Laissait couler ces mots tout imprégnés de musc:

– «Moi, j’ai la lèvre humide, et je sais la science

De perdre au fond d’un lit l’antique conscience.

Je sèche tous les pleurs sur mes seins triomphants,

Et fais rire les vieux du rire des enfants.

Je remplace, pour qui me voit nue et sans voiles,

La lune, le soleil, le ciel et les étoiles!

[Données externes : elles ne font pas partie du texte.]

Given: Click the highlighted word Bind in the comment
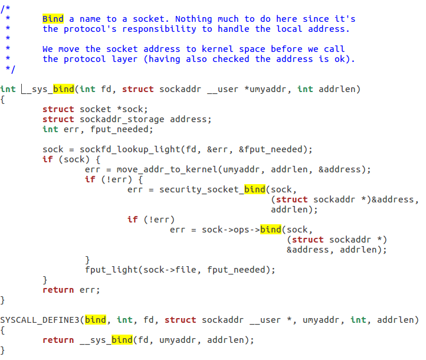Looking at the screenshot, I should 53,19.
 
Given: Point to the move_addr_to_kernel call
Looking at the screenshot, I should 167,169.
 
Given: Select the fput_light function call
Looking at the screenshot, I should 109,270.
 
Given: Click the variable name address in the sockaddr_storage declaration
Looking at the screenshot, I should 191,119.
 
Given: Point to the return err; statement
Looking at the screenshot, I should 71,290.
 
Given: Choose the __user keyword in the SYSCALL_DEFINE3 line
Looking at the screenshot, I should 265,320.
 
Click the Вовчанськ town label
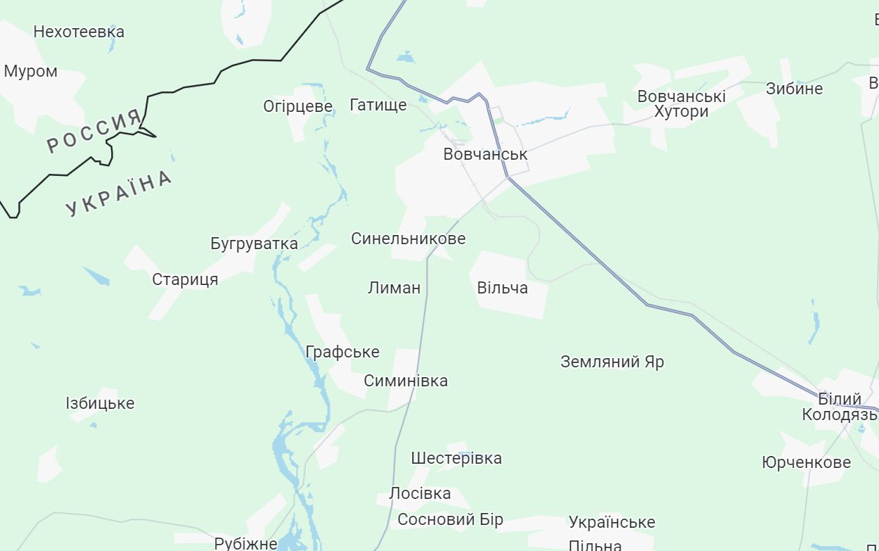coord(485,154)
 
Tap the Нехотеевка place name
coord(79,32)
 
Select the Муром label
coord(31,72)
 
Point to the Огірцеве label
coord(297,106)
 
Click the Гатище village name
coord(378,106)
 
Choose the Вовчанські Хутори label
coord(681,103)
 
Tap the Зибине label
coord(794,89)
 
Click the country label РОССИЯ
coord(95,132)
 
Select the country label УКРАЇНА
coord(119,193)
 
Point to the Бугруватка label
coord(254,243)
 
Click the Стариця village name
coord(185,279)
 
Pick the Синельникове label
coord(408,239)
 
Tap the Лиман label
coord(394,287)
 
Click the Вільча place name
coord(502,288)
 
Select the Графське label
coord(342,352)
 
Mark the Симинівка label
coord(406,381)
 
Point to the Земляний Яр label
coord(612,362)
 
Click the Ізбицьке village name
coord(100,403)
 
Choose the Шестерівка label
coord(456,458)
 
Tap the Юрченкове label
coord(806,462)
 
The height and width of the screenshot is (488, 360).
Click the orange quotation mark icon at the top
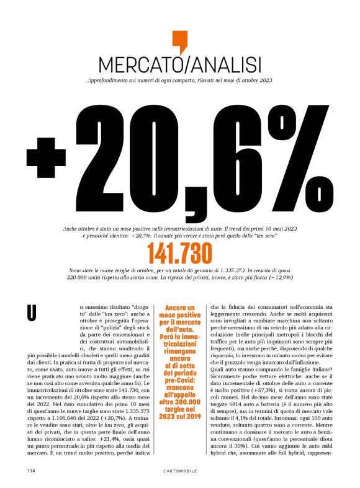point(179,42)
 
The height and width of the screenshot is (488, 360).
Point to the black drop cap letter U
point(29,313)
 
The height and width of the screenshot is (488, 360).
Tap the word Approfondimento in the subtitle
point(110,81)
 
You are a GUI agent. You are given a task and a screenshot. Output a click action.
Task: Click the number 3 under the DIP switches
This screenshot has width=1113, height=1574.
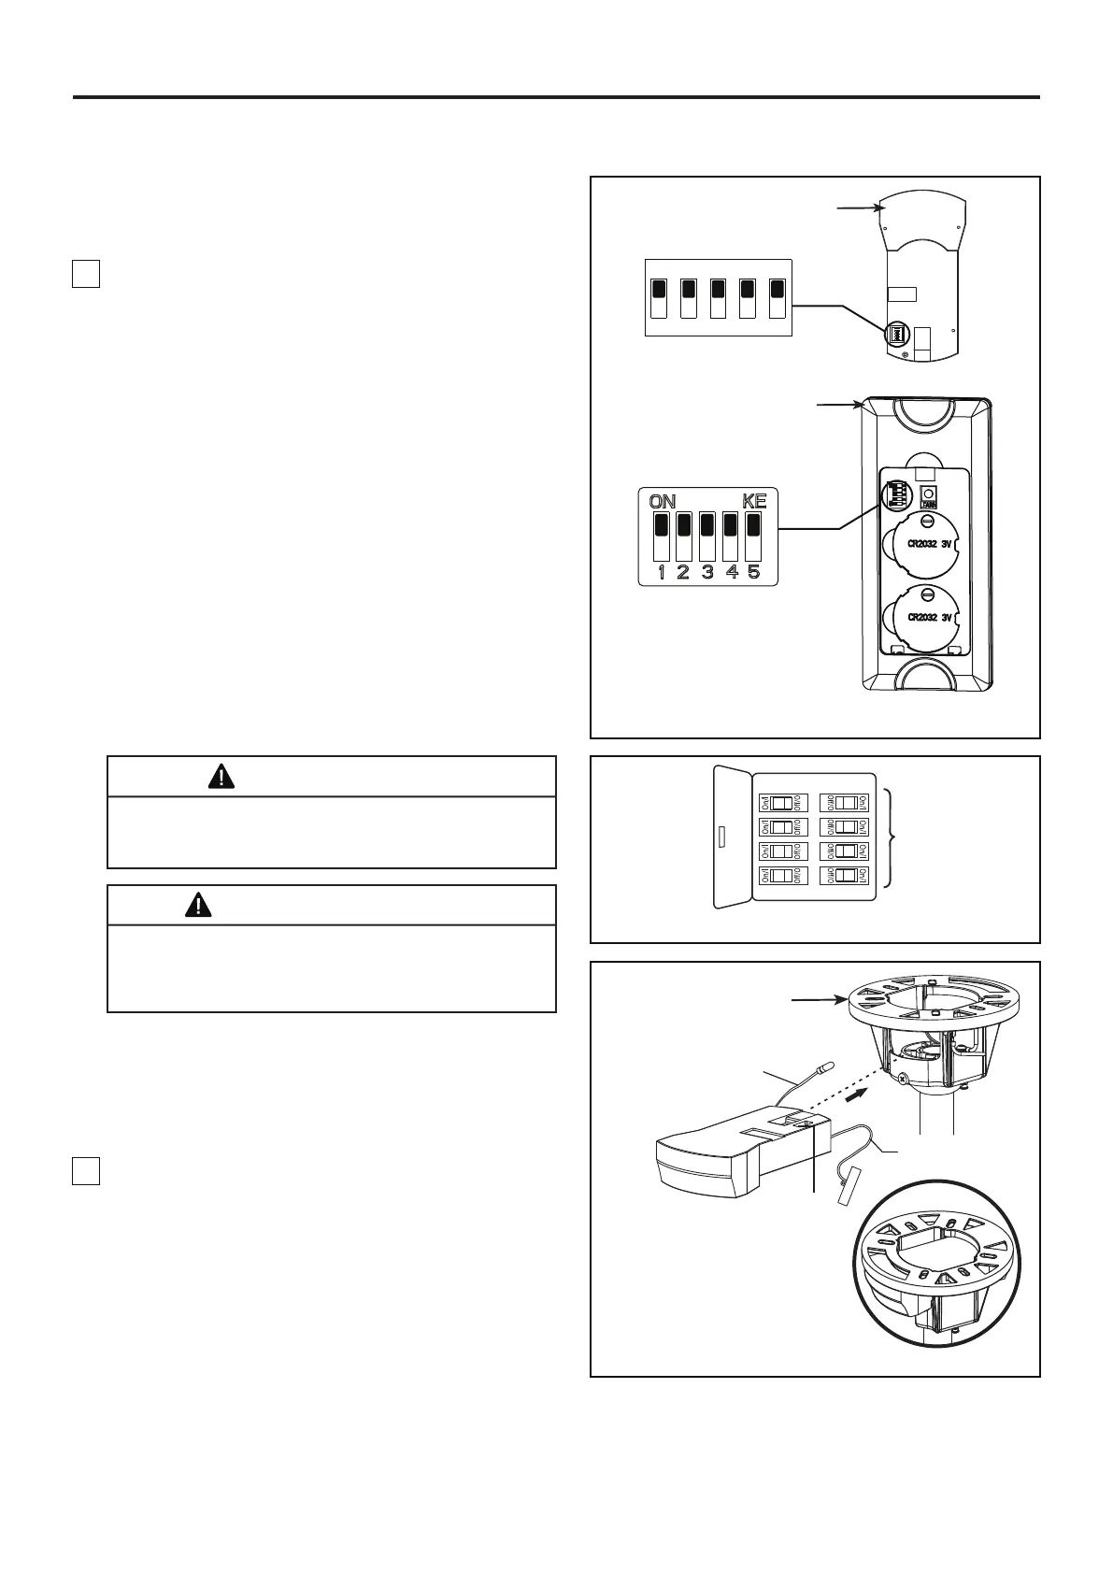click(707, 572)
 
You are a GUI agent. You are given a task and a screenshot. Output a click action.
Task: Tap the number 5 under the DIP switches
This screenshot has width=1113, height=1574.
click(753, 572)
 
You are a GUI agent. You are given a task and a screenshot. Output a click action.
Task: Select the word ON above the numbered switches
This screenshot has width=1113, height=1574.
click(663, 502)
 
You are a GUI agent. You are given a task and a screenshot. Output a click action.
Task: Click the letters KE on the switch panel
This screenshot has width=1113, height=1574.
click(754, 502)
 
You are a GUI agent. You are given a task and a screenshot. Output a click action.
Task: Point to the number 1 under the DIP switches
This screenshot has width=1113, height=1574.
click(662, 572)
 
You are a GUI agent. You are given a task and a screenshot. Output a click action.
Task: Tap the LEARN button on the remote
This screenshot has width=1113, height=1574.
click(929, 497)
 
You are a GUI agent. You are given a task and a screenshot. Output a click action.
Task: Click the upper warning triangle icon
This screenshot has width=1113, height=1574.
click(221, 776)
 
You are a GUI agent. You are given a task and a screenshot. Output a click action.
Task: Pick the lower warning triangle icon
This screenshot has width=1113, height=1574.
click(198, 905)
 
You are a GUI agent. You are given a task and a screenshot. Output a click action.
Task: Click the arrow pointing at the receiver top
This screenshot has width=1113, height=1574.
click(861, 207)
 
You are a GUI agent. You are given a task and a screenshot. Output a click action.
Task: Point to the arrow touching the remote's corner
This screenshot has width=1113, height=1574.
click(840, 405)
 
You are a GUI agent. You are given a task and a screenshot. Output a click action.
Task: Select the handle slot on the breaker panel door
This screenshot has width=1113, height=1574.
click(720, 836)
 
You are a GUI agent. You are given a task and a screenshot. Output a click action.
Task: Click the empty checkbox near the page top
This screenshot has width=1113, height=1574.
click(86, 273)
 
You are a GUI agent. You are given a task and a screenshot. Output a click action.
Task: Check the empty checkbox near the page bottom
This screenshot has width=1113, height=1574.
click(86, 1170)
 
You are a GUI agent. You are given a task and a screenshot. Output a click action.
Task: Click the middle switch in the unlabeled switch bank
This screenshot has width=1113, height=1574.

Je suis, mon cher savant, si docte aux voluptés,

Lorsque j’étouffe un homme en mes bras redoutés,

Ou lorsque j’abandonne aux morsures mon buste,

Timide et libertine, et fragile et robuste,

Que sur ces matelas qui se pâment d’émoi,

Les anges impuissants se damneraient pour moi!»

Quand elle eut de mes os sucé toute la moelle,

Et que languissamment je me tournai vers elle

Pour lui rendre un baiser d’amour, je ne vis plus

Qu’une outre aux flancs gluants, toute pleine de pus!

Je fermai les deux yeux, dans ma froide épouvante,

Et quand je les rouvris à la clarté vivante,

À mes côtés, au lieu du mannequin puissant

Qui semblait avoir fait provision de sang,

Tremblaient confusément des débris de squelette,

Qui d’eux-mêmes rendaient le cri d’une girouette

Ou d’une enseigne, au bout d’une tringle de fer,

Que balance le vent pendant les nuits d’hiver.